Para, chapitre 11, michna 3. Notre chapitre traite des mei 'hatas, l'eau dans laquelle les cendres de la para adouma ont déjà été mélangées, ainsi que de la relation délicate, à double sens, entre cette eau et tout ce qui entre en contact avec elle. Les mei 'hatas ont le pouvoir de rendre une personne tamé, et ils peuvent eux-mêmes devenir invalides. Notre michna présente un cas inhabituel qui met en scène les deux versants de cette relation : un aliment de terouma qui tombe dans l'eau, que l'on en retire, et que l'on mange.
Le texte
Le sujet de la première proposition est un gâteau de figues : « Dveila chel terouma », une galette de figues pressées ayant le statut de terouma. Sa mésaventure est décrite ensuite : « chenafal letokh mei 'hatas », elle est tombée dans l'eau de 'hatas. Puis : « ounetala va'akhala », quelqu'un l'a retirée de l'eau et l'a consommée.

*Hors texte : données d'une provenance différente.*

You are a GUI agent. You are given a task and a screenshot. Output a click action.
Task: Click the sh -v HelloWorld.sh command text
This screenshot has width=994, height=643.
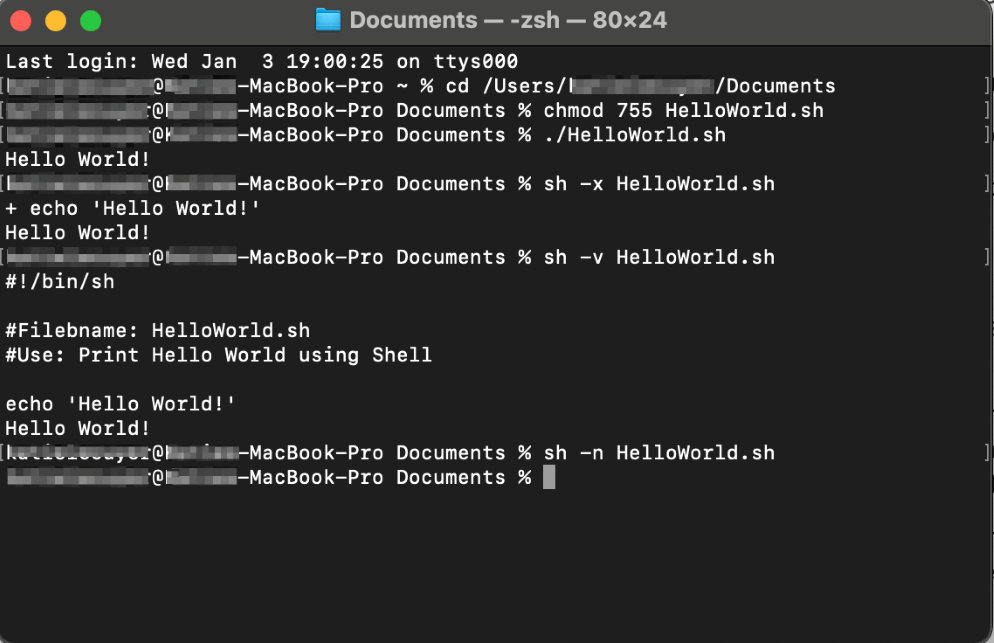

À partir de là, la michna divise le cas selon la mesure. « Im yech ba kabeitsa » : si le gâteau atteint le volume d'un œuf, alors « bein temea bein tehora », quel qu'ait été son statut avant la chute, tamé ou tahor, le résultat est le même : « hamayim temeïn », l'eau contracte la toum'a, « veha'okhla 'hayav mita », et celui qui a mangé le gâteau est 'hayav mita.
La mesure inverse donne un verdict partagé. « Ein ba kabeitsa » : lorsque le gâteau n'atteint pas le volume d'un œuf, « hamayim tehorin », l'eau n'est pas affectée et demeure tehora, et pourtant « veha'okhla 'hayav mita », celui qui l'a mangée est malgré tout 'hayav mita. Tout cela est enseigné par le Tana Kama.

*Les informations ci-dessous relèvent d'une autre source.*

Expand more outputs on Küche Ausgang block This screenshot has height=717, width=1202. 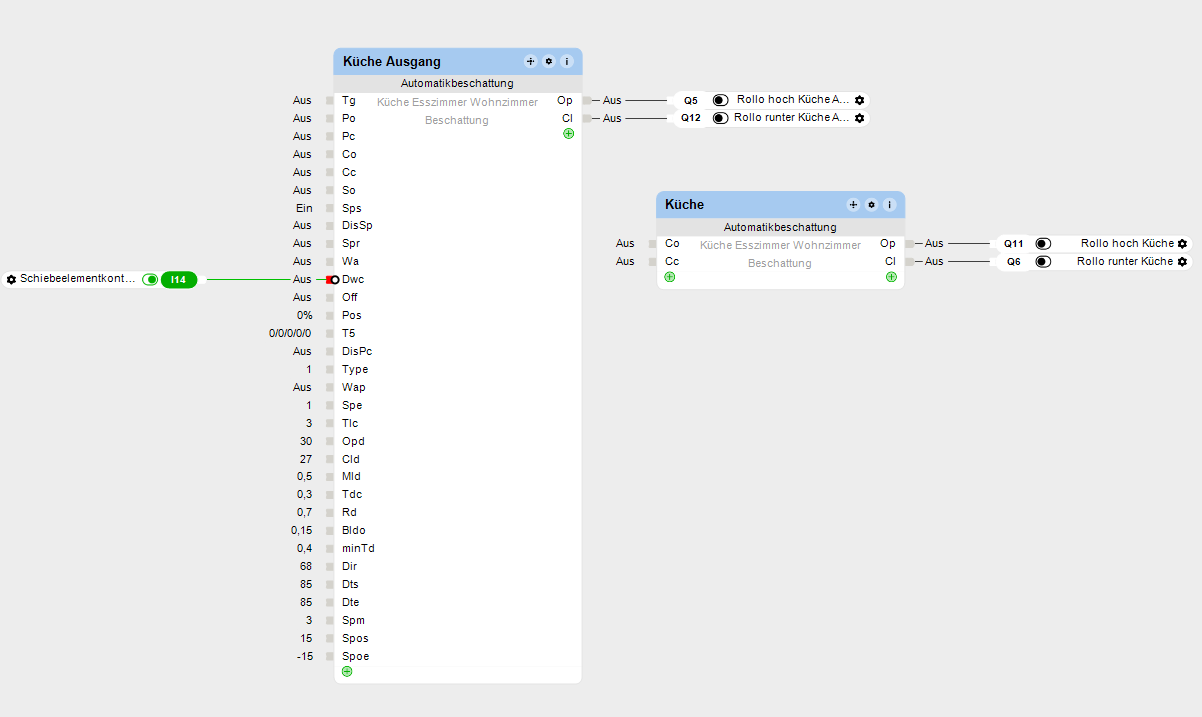coord(569,133)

Une objection suit. « Rabbi Yossé omer : bitehora, hamayim tehorim. » Rabbi Yossé soutient que si le gâteau était tahor au moment où il est tombé, l'eau ne subit rien et reste tehora.
Un second cas, distinct, vient clore la michna. « Hatahor le'hatas » : celui qui a atteint le niveau élevé de tahara exigé de quiconque manipule l'eau de la para adouma (dans toutes ces discussions, il s'agit de kohanim), « chehikhnis rocho veroubo », qui a plongé sa tête et la plus grande partie de son corps « letokh mei 'hatas », dans l'eau de 'hatas elle-même, « nitma », il contracte la toum'a.